----- EXERCISE DATA

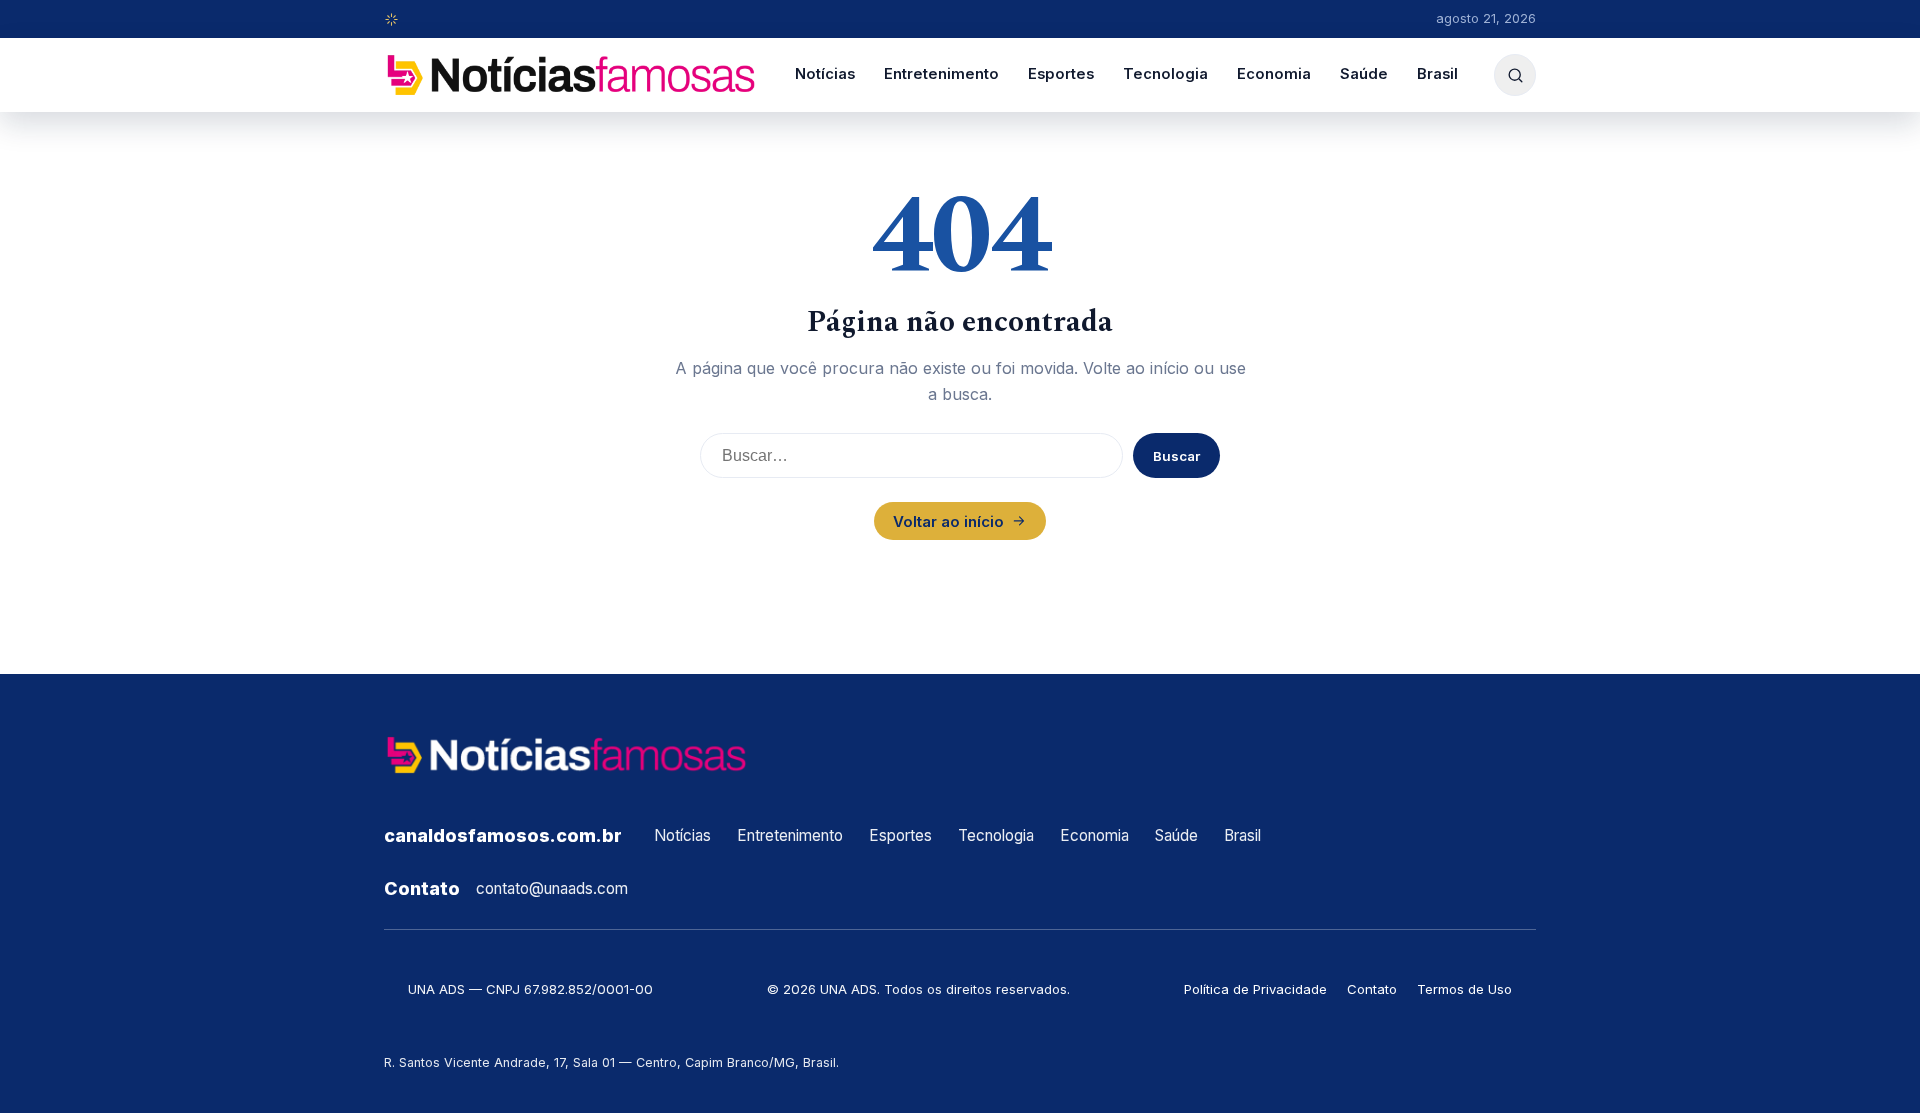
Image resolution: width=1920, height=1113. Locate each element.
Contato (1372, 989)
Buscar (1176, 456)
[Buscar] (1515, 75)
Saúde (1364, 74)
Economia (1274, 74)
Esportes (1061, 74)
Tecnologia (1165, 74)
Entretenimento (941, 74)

----------

▸ ACTIVITY: Could you set down the records above word for word, without any of the pictures?

▸ THE ANSWER:
Image resolution: width=1920, height=1113. Locate each element.
Contato (1372, 989)
Buscar (1176, 456)
[Buscar] (1515, 75)
Saúde (1364, 74)
Economia (1274, 74)
Esportes (1061, 74)
Tecnologia (1165, 74)
Entretenimento (941, 74)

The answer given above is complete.